Saturday, January 15, 2011

Navigating Nelson (by Foot)

Let's start things off on a high note: I now once again have a working camera. I downloaded some photo recovery software and managed to salvage almost all of the photos off my corrupted SD card (yes! The Mines of Millerton live on!). After several unsuccessful attempts to reformat the card using both my camera and my laptop, I declared it legally dead, and resigned myself to buying a new one when I went into town today.

The Bug Backpackers is located on Vanguard St, and is about a 15-minute walk from downtown Nelson. I headed out around 10am, and by 10:20am I was smack in the middle of Nelson's Saturday Market, which is situated in the Montgomery Carpark. It was a lively place, with loads of local crafts (everything from gourmet soap, shaped to look like cupcakes, tarts, and blocks of fudge, to handmade wooden toys and aeroplanes made out of pop bottles) and produce; I saw blueberries, honey, bbq sauce, and vegetables galore. I bought a bar of soap from Global Soap and a bottle of Pete's Natural Lemonade (made in Wakefield, just outside of Nelson) to sip on while I walked around the stalls. I bought peppers, a cucumber, tomatoes, and two cobs of corn from several different farm stands; I love being able to purchase vegetables directly from the farmer, as the food has likely traveled the least distance from the farm field to my plate, and most of the profits stay with the farmer, instead of being divvied up between the farmer, the transporter, and the supermarket.

I wandered down the street (taking in a string quartet playing "It's a Raggy Waltz" - I gave them $2) and into the Dick Smith electronics store, where I purchased another SD card for my camera. I then walked up Trafalgar Street to the Nelson Cathedral, and tested my camera by taking a picture of the beautiful structure, whose foundation stone was laid in 1925, the nave built from marble in 1932, and completed in concrete and consecrated in 1972. However, the cathedral sits on the site of a former Maori pa known as Pikimai, and the first act of Christian worship was conducted in 1842, with the first Parish church opened in 1851. The most fascinating aspect of the cathedral (for me) was the organ, whose pipes are placed on a free-standing carved wooden stand that one walks under to access the west nave of the church.

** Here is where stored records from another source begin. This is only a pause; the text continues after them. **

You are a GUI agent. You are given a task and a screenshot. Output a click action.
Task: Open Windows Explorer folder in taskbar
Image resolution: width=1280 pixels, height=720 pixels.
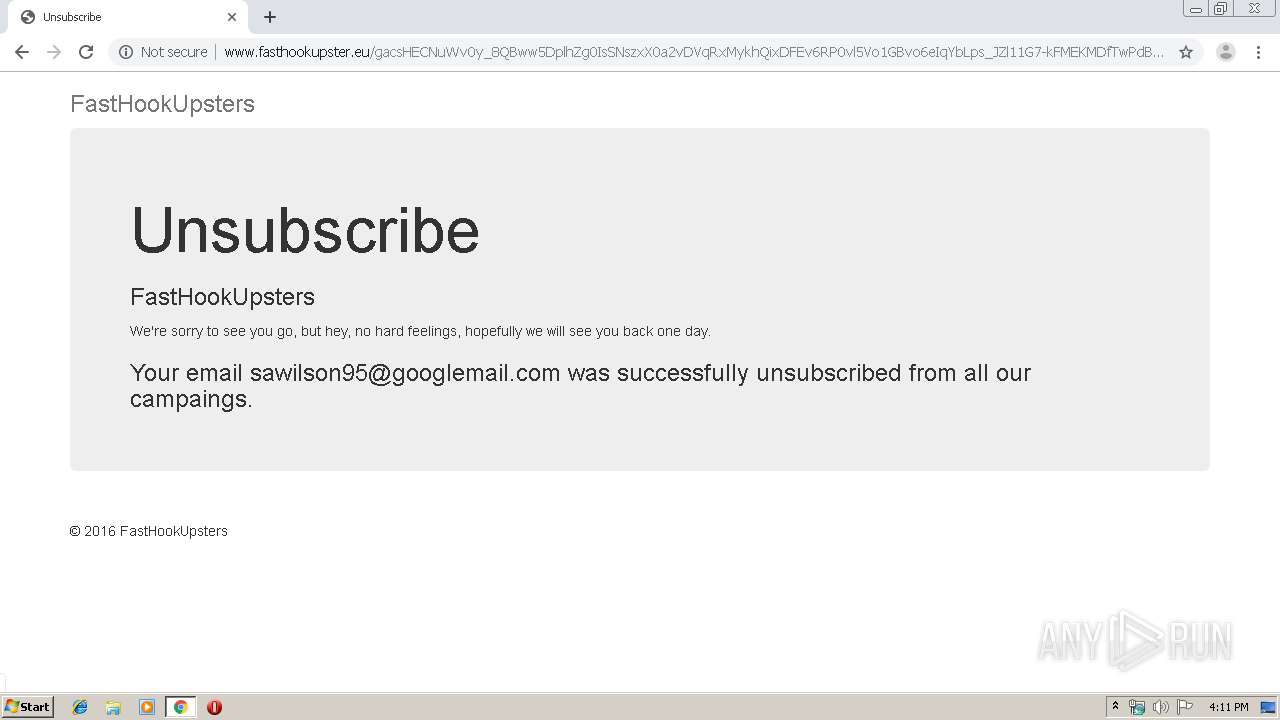tap(113, 707)
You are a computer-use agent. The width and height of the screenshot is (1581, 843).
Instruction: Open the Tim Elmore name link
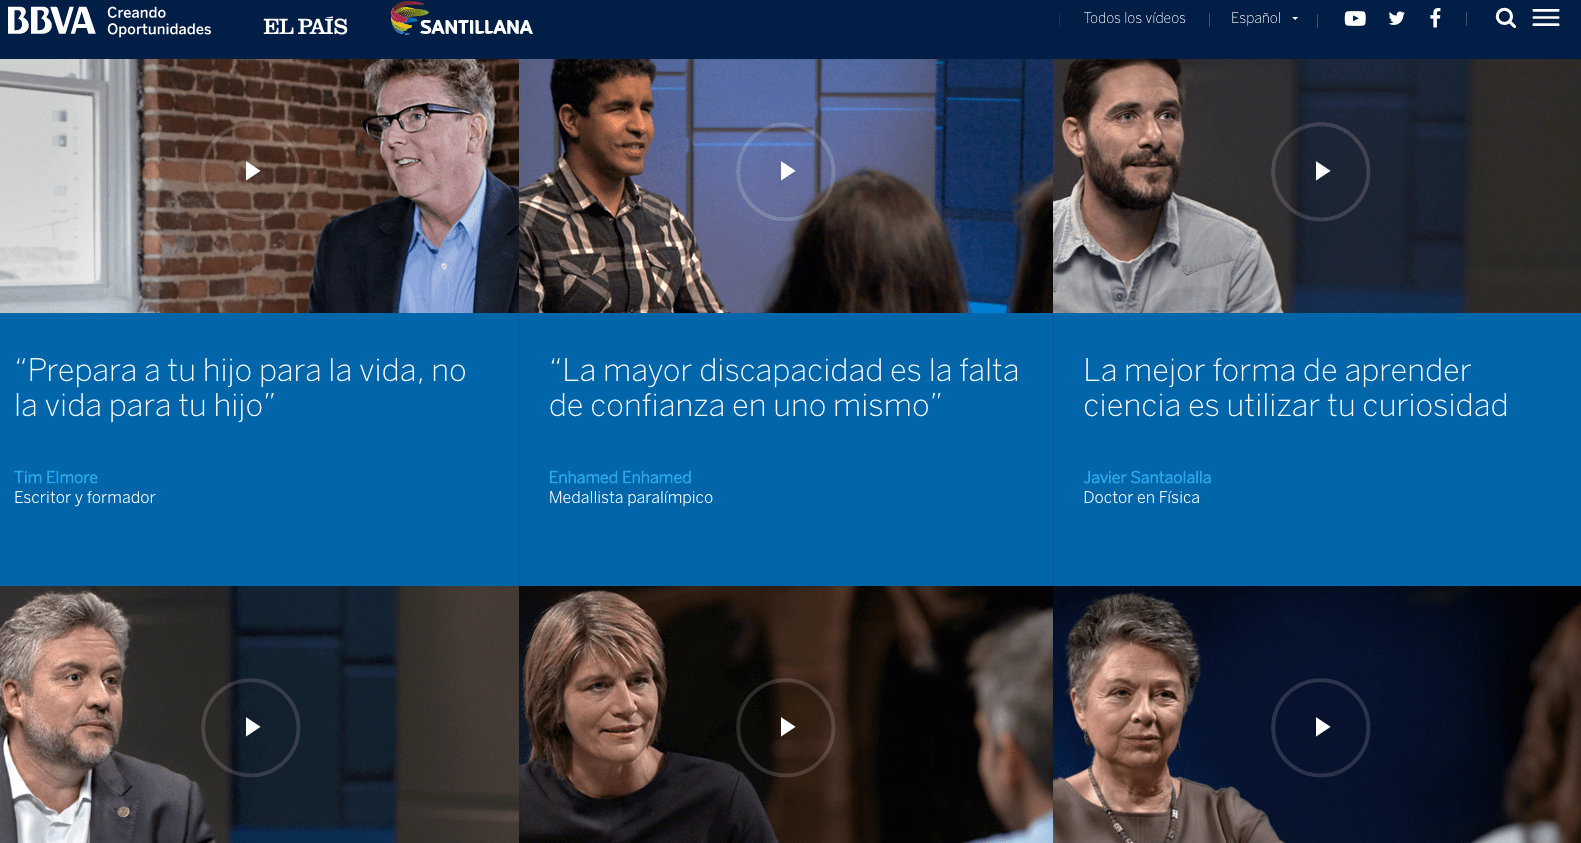pos(56,477)
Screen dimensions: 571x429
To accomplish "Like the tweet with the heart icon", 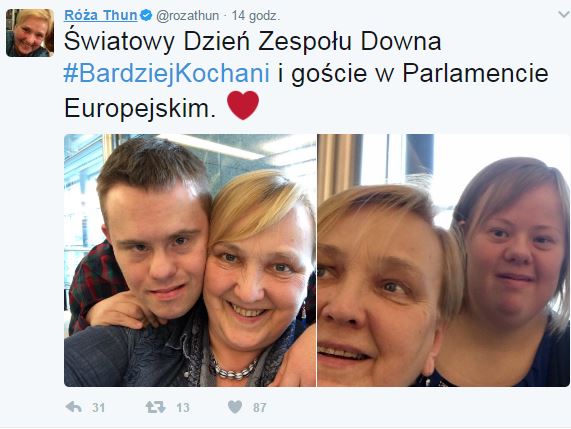I will click(235, 407).
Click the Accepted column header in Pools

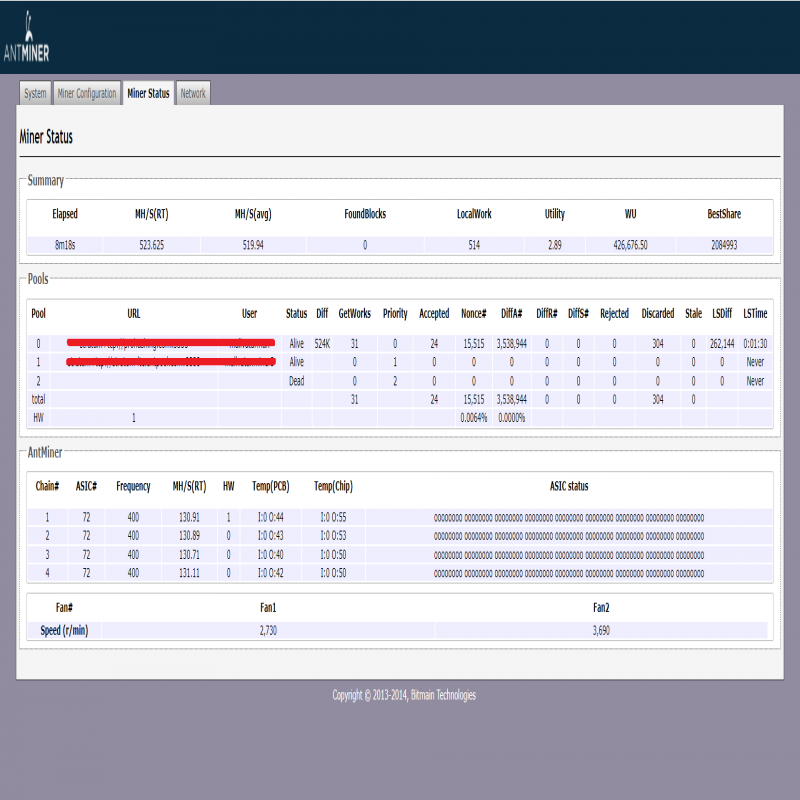434,313
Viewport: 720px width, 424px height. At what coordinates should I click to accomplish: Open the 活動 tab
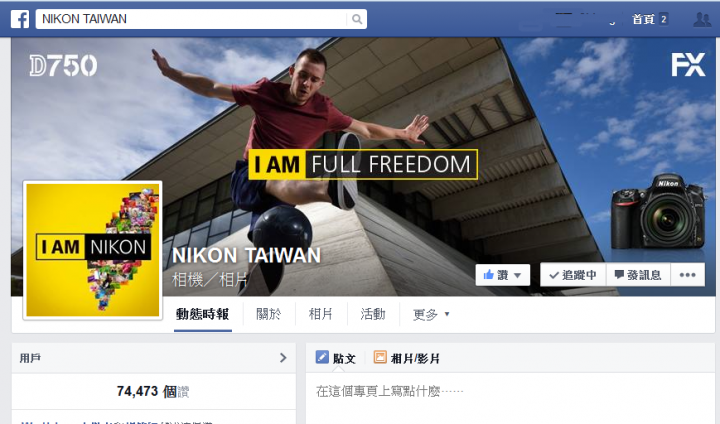pos(373,315)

Leaving the cathedral, I walked down Nile Street to the Nelson School of Music (sadly, closed for summer holidays, so I couldn't visit), and then over to Hardy Street and down to the Botanics Reserve, a park with a large green that hosted the first rugby game in New Zealand on May 4th, 1870, between the Nelson club team and Nelson College. Up atop Botanical Hill is The Centre of New Zealand, a geodetic triangulation point set in 1870 by John Spence Browning, the chief surveyor for Nelson, in order to connect the previous independent surveys of New Zealand performed by previous surveyors. The name is a bit of false advertising; while the Centre of New Zealand was indeed the centre for surveying purposes, the actual Centre of New Zealand, as determined by the Department of Science and Industrial Research in 1962, is 41.deg 30min S., 172.deg 50minE., a point in the Spooners Range in the Golden Downs Forest.

Another bit of false advertising: the sign marking the "Centre of New Zealand" path says it is a fifteen-minute walk to the summit of Botanical Hill; sure, if you run the whole way! I'm not exactly out of shape, but it took me twenty minutes of well-paced, determined walking up the steep gravel path to ascend the hill; for a slow-moving elderly person or a child with short legs, it would be closer to forty-five.

Heading off down the Hill I walked back across the green and followed the Maitai River path back into town, coming out near the iSite Centre. I wandered around looking for the library, but when I found it it was almost 2pm, and the library was open from 10:00am-1:00pm on Saturdays (which I found a little weird; what about kids who need to do homework on the weekend?). Across the street was the Kathmandu, so I went in there instead and bought a fleece shirt (clearance, marked down from $99 to $24), a plastic pack liner, and three freeze-dried meals for my days on the Milford Track. Then I began the long trek back to the hostel, broken only by a brief stop at the New World supermarket to buy bread and more nutella (my love affair with nutella continues...).

Once back at the hostel, I had a late lunch, then worked to sort through the salvaged photos from my damaged SD card (the program just grabbed everything it could off the card, including a bunch of thumbnail "preview" photos and files that were half-written over). I spent the rest of the afternoon sitting on a couch in the lounge, working on my knitting, enjoying listening to the voices and conversations around me (many in German, a few in Spanish, and several others in English).

Dinner was rice and the fresh veggies from the market (mom, the corn on the cob was amazingly good), and now it is late and my stomach is happily digesting tasty food and making my eyelids droop. Time for bed... goodnight!